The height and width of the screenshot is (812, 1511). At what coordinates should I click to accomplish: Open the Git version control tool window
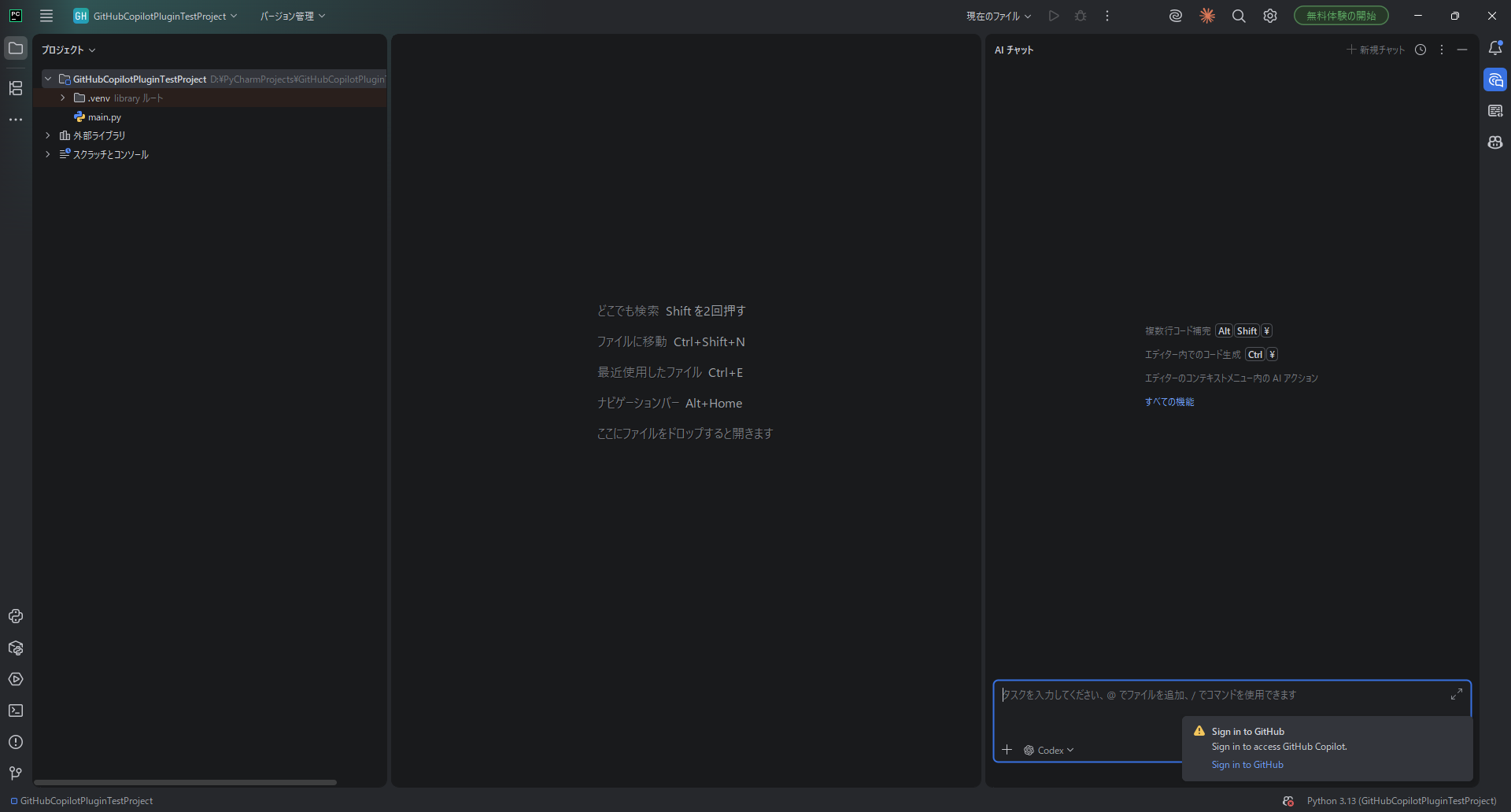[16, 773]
* * *
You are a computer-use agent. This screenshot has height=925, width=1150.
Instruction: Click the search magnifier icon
* * *
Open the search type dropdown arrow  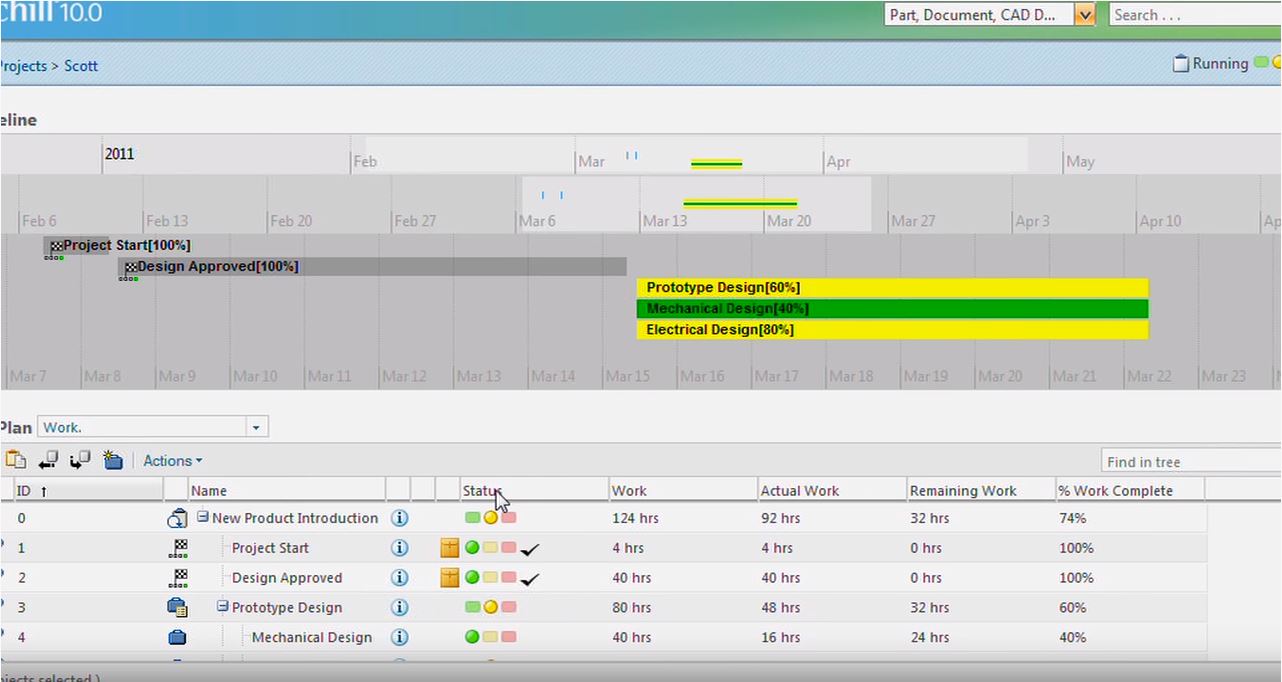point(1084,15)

**Exercise aim**
Within the data above, the lines from the one with "You are a computer-use" to the one with "Instruction: Click the search magnifier icon" must be repeated exactly; no other line belongs in the answer.

**The completed task**
You are a computer-use agent. This screenshot has height=925, width=1150.
Instruction: Click the search magnifier icon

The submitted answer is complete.